[plt-scheme] Re: plt-scheme type of language

From: Matthias Felleisen (matthias at ccs.neu.edu)
Date: Fri Dec 11 10:45:05 EST 2009

On Dec 11, 2009, at 6:08 AM, keydana at gmx.de wrote:

> Regarding the former, I already would be in difficulty to say if I  
> may use it synonymously with "type soundness" (which is of course  
> defined before, but still I'm not sure :-;).
> Now when people "out there" talk about "strong typing", I understand  
> I'm supposed to say "that's the wrong question to ask", but for me  
> as a non-expert it will still be difficult to argue with them...
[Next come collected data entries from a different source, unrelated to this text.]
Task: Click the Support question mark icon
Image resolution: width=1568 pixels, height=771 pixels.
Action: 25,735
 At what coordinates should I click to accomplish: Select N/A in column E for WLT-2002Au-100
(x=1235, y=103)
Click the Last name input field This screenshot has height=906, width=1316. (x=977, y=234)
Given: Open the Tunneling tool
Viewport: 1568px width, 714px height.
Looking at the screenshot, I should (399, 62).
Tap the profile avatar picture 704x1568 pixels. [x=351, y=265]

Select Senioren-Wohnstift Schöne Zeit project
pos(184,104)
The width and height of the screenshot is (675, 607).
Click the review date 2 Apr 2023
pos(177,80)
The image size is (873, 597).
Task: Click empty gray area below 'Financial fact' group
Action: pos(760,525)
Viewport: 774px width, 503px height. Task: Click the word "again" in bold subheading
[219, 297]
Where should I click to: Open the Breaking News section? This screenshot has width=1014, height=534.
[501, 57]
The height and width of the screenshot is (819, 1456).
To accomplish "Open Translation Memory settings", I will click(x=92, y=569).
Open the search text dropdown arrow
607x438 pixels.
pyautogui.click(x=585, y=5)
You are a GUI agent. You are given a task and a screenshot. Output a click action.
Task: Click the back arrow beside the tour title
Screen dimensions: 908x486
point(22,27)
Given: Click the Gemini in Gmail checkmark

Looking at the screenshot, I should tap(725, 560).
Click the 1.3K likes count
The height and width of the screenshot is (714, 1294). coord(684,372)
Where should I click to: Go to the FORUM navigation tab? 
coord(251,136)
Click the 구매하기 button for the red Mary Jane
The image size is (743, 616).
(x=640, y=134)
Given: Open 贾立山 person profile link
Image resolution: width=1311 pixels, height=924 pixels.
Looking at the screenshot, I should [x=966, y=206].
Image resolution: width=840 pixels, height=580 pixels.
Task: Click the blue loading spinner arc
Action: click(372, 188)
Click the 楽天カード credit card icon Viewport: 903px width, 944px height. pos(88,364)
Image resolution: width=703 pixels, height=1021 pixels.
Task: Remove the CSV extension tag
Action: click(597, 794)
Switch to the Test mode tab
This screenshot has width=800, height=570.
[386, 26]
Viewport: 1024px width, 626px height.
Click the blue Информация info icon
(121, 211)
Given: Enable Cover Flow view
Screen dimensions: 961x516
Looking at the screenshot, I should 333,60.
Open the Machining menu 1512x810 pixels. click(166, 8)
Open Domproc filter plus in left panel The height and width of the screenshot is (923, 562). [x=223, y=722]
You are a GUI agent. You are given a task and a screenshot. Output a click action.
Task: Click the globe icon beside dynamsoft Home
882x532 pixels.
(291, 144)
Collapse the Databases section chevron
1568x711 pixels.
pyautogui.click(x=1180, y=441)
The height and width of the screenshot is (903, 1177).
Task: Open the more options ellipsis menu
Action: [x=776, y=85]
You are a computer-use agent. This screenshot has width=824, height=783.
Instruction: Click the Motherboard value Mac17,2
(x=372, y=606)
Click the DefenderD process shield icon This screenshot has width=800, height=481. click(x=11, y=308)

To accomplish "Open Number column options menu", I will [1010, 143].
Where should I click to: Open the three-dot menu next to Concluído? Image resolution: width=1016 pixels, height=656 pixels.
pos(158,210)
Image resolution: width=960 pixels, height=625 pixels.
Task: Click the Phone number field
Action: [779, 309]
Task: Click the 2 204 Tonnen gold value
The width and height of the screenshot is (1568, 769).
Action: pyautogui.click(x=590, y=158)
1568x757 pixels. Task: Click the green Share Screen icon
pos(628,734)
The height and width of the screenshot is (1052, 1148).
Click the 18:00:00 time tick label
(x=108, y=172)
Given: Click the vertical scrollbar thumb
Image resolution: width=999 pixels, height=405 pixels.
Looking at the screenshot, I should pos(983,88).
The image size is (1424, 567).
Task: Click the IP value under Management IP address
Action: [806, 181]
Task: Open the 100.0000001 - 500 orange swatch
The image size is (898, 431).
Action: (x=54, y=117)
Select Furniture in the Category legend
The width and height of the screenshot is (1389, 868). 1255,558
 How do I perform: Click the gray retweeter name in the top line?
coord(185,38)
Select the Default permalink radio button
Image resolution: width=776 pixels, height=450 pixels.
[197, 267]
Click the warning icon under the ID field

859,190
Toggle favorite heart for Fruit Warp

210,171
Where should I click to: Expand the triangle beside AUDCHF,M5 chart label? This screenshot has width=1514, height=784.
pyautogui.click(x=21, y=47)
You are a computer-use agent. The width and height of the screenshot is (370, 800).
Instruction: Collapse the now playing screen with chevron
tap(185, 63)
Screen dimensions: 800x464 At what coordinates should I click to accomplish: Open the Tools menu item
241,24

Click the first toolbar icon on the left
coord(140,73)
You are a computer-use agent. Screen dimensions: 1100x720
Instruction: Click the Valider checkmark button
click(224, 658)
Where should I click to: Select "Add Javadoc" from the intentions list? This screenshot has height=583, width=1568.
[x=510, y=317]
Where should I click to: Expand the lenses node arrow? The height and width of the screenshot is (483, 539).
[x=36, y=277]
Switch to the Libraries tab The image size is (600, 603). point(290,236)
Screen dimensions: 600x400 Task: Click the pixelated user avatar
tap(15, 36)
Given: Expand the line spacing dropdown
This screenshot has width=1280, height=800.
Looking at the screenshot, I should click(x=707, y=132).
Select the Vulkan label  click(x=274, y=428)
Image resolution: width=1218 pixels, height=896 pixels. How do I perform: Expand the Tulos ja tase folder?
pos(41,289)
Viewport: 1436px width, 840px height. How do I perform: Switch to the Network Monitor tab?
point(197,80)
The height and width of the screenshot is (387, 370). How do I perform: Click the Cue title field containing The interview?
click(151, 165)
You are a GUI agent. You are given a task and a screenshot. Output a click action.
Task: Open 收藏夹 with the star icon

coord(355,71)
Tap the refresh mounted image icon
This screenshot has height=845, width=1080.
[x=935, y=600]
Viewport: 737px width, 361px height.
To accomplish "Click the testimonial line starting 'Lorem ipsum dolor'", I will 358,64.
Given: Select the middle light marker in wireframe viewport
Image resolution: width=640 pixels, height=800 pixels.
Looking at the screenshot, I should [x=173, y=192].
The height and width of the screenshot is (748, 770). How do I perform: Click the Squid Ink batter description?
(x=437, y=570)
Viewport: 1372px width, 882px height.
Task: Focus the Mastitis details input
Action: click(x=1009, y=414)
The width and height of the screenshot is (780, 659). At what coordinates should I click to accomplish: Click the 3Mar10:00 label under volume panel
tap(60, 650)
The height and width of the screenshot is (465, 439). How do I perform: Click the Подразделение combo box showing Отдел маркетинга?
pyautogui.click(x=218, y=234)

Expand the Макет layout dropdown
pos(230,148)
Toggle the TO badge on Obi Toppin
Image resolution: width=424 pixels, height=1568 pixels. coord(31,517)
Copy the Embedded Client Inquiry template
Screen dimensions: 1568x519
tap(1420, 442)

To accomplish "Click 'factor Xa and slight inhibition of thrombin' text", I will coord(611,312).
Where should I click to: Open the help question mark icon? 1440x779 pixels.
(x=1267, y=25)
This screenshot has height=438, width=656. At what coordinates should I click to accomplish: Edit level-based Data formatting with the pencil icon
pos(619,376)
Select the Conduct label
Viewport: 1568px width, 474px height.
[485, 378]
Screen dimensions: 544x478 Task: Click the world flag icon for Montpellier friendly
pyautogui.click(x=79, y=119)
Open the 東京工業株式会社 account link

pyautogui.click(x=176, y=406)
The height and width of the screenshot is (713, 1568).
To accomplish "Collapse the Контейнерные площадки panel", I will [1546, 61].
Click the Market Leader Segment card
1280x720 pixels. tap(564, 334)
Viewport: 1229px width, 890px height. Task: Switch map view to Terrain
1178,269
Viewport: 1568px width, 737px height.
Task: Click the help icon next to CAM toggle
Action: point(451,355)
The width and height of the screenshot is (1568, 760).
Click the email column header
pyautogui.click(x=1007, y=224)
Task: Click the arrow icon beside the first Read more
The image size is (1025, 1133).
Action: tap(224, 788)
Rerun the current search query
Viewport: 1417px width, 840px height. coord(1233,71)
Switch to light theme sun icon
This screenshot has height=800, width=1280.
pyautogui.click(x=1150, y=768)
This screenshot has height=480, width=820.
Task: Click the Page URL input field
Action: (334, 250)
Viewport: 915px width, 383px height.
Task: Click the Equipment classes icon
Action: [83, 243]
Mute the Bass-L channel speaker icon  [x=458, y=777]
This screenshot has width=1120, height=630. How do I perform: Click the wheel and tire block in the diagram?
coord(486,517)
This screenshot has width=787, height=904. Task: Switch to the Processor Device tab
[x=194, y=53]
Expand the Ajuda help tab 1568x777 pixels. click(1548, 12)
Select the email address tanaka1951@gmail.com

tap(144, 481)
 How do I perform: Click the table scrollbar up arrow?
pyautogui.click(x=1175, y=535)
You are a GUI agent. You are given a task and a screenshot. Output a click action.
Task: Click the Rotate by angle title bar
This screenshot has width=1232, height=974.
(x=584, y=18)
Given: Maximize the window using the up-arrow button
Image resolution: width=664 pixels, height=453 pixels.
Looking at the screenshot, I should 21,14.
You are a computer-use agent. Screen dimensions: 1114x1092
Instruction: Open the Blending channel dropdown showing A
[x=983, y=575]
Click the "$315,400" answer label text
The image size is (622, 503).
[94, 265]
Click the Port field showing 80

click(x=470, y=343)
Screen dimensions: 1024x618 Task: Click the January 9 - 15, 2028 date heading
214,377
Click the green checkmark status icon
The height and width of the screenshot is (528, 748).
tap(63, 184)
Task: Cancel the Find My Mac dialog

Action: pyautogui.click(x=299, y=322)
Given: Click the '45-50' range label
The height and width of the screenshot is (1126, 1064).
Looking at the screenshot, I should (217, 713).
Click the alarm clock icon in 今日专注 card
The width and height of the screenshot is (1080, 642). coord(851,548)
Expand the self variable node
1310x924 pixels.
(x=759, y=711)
One answer is "I used to think like you, until I read this book that  
explained this really well. It's called PLAI, and it's freeware. Take  
a look. It changed my mind about this." If they probe, you can say  
that there are

  typed (ML) and untyped languages (Perl)
  sound (Haskell) and unsound type systems (Eiffel)
  (type and memory) safe (PLT Scheme) and unsafe languages (C)

and combinations that exist and those that can't exist. For example,  
it is impossible to have a sound type system w/o a safe run-time system.


> Instead, I'm tempted to equate it with the notion of "type safety",  
> but I'm not sure if it will work: I understand the problem of C  
> being the independence of the static and runtime type systems, but  
> then how about the PHP/Perl example of 1 + "1"...?

PHP/Perl are prefect examples of safe languages without a type system.  
Safety depends on two things:
  -- the input domains of computational primitives (function or method  
application, the addition function) are well-defined sets
  -- the memory is managed in a way that doesn't allow arbitrary bit  
pattern to be interpreted in conflict with the well-defined sets
In their case, + is defined as

  case->
   Number x Number -> Number
   Number x String -> String (I vaguely recall from my Ruby effort)

and that's a fine domain restriction. Presumably true + 'c' fails.